» **Required action**: Reproduce exactly the entries from the "Screen dimensions: 878x408" line to the end. Skip all pictures.

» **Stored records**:
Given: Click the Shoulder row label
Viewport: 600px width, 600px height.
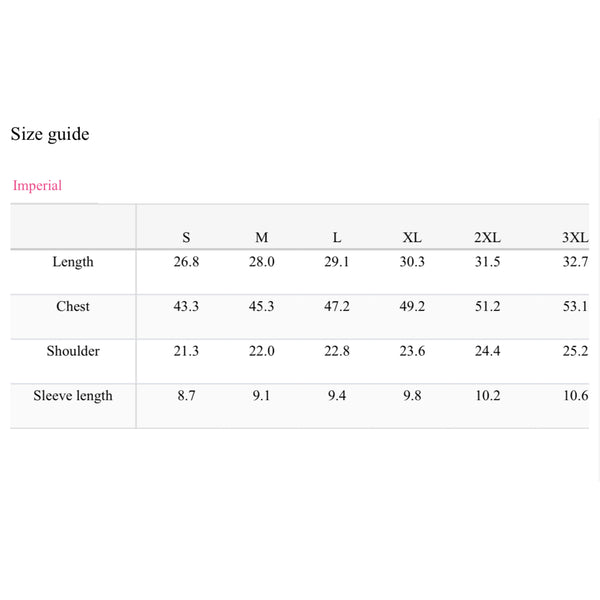Looking at the screenshot, I should [73, 351].
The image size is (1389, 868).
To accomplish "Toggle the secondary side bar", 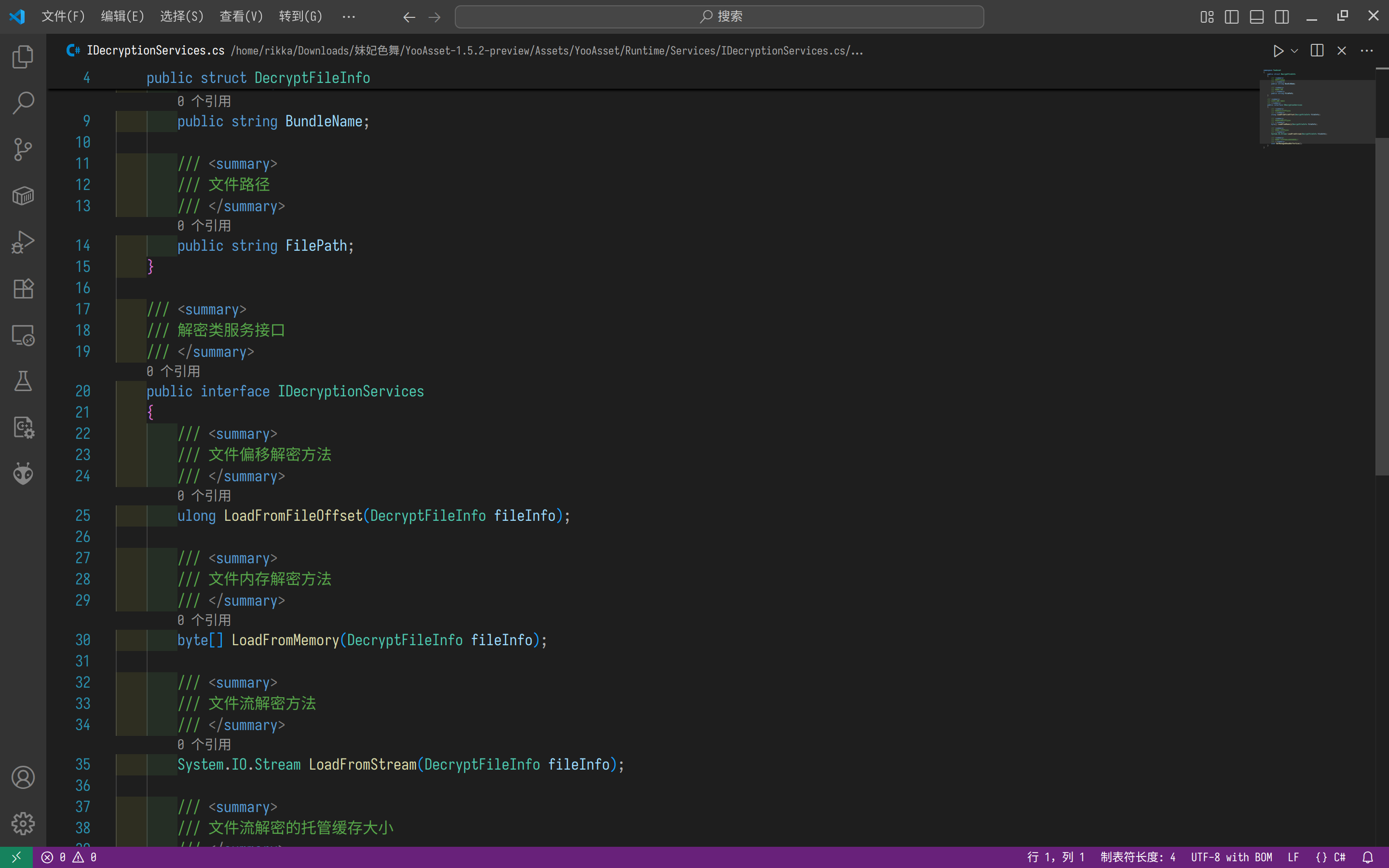I will click(1281, 17).
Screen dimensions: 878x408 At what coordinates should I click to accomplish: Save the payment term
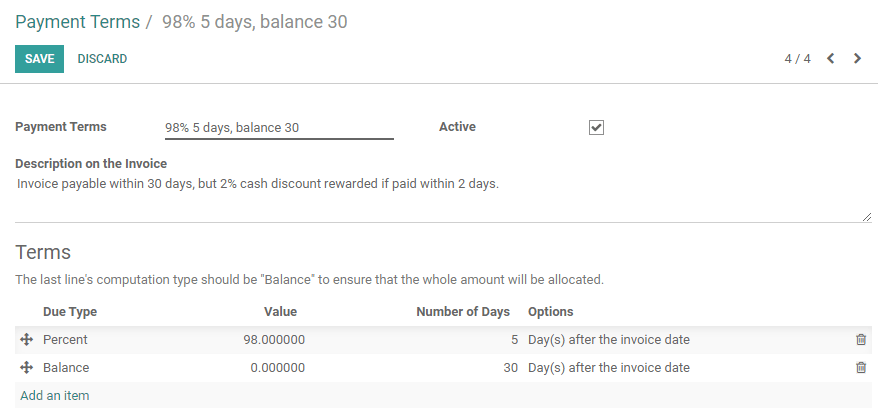[39, 59]
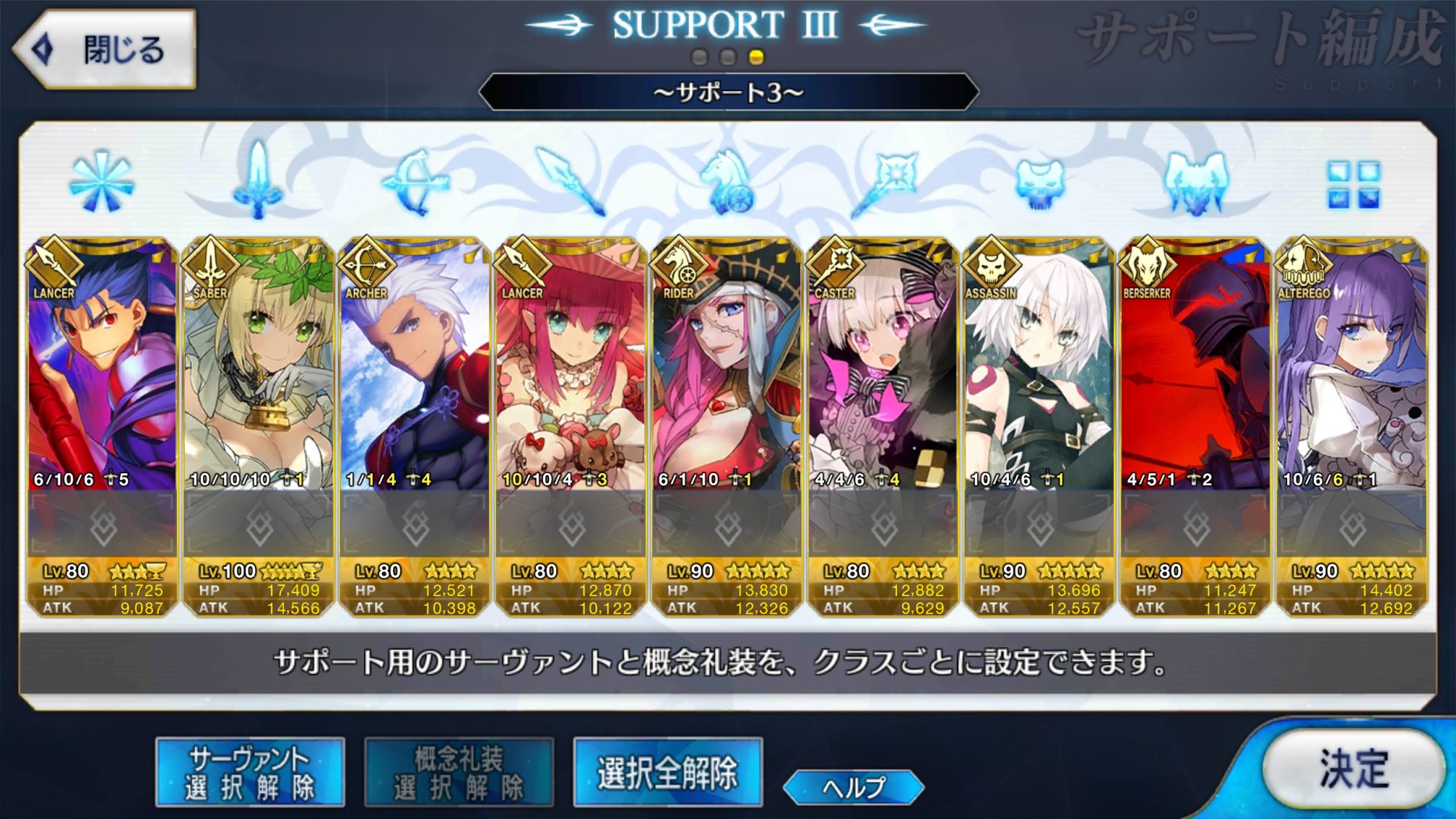This screenshot has height=819, width=1456.
Task: Select the Lv.100 Saber servant card
Action: (258, 427)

» **Solution to the problem**:
Screen dimensions: 878x408 At what coordinates should I click to accomplish: Save the payment term
[39, 59]
This screenshot has height=819, width=1456.
Task: Select the Lv.100 Saber servant card
Action: (258, 427)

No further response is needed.